What a decade it has been! It’s bizarre to look back on ten years… it feels impossible that they’ve passed so quickly, yet the changes have been mountainous. Ten years ago, I was 20 years old, attending the Fashion Institute of Technology in New York City. I fiercely knew I wanted to work in interiors, but wasn’t quite sure what it would look like (had someone told me I would start an antique rug company I would have laughed in their face).
After my NYC stint, I moved to Los Angeles, where I spent five incredible years. It was in LA that I started Frances Loom, having absolutely no idea what it would become… much to my surprise! All I was aware of was the passion, heart, and soul (and the blood, sweat and tears) that I was putting into the brand.
Then there were the relationships, of course! I was in and out of love three different times in the last decade, I even moved to London for it! Towards the latter end of my twenties, I went through what was the most challenging time of my life. I began struggling with mental health challenges that included an extended period of debilitating panic attacks — on top of that, I was going through a break up with the guy I moved to London for.
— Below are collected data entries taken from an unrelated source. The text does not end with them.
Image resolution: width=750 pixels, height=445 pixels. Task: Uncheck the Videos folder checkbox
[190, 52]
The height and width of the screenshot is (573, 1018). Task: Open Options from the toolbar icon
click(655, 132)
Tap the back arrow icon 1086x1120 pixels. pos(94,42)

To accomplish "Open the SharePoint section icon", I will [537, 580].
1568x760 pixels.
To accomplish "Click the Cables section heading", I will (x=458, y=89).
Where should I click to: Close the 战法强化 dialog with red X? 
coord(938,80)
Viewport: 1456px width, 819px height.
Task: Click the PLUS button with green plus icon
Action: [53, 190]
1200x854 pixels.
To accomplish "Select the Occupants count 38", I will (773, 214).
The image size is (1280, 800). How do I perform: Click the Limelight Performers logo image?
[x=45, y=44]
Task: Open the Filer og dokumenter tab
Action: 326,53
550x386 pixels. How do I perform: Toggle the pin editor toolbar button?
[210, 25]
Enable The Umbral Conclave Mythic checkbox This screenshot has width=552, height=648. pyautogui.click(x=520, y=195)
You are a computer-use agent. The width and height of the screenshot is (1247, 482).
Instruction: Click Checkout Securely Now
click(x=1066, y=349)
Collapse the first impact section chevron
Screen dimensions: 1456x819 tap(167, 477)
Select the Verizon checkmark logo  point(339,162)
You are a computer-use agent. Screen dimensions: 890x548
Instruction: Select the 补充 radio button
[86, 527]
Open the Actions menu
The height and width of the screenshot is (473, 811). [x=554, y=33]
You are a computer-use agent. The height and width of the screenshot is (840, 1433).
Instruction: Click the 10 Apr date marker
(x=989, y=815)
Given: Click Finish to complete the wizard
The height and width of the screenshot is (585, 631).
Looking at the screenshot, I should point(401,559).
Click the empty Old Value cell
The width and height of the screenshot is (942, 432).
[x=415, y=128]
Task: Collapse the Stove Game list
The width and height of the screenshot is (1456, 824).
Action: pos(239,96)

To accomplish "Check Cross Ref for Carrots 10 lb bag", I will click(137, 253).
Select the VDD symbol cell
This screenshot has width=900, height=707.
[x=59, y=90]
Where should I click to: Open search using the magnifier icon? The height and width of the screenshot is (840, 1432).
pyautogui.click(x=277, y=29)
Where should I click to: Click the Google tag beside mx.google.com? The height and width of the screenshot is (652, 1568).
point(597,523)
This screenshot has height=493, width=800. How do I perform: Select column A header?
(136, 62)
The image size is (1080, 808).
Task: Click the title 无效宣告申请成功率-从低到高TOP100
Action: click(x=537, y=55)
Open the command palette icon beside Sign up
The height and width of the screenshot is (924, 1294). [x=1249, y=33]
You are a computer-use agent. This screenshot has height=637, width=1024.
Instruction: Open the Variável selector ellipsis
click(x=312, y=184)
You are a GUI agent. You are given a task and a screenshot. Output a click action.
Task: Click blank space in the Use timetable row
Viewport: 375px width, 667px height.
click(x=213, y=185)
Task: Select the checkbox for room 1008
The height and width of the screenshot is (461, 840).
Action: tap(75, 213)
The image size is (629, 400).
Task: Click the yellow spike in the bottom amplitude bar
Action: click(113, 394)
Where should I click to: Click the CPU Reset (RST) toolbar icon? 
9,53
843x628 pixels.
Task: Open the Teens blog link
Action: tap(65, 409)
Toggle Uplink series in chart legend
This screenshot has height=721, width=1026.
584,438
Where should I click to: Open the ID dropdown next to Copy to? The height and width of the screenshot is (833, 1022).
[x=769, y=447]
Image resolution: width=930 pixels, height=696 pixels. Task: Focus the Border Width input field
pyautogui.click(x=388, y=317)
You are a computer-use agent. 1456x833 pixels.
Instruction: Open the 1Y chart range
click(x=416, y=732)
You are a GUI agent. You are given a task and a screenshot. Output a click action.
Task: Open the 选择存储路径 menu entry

After experiencing, what I call, a spiritual awakening of sorts propelled by the anxiety and panic, I was forced to make some big life changes and I finally began seeing the light in a sea of darkness.
It was at the end of 2018 that I launched a podcast called Joan, where I interviewed ten different women on their experiences with mental health, in hopes of helping anyone else struggling. I then made the decision to stay in London, despite my break up, and decided to bring on my roommate and best friend as my business partner (Hi Heather!) and we’ve spent the last year focusing on growing Frances Loom. We re-launched the Heritage collection, refurbished a collection of antique furniture, launched pillows, and we have lots of exciting new plans for 2020!
All in all, in ten years, I have experienced the highest of highs and the lowest of lows. But what I’ve learned is that this is part of the human experience, in fact, it is the most beautiful part of being alive. We have been given these bodies to feel the fullness that life has to offer. How can we feel the purity of joy without going through the mud every once in a while? I don’t believe we can… Life is cyclical. When we can learn to ride the wave, knowing that we’ll always come back up even when it doesn’t feel humanly possible, this is when life starts to work with us. I look forward to the next decade ahead, to the highs and the lows, to riding the wave and seeing where it takes me.
Thank you to everyone who has been on this journey with me, to everyone who has supported Frances Loom, it’s not possible for me to put my gratitude into words. Cheers to new beginnings!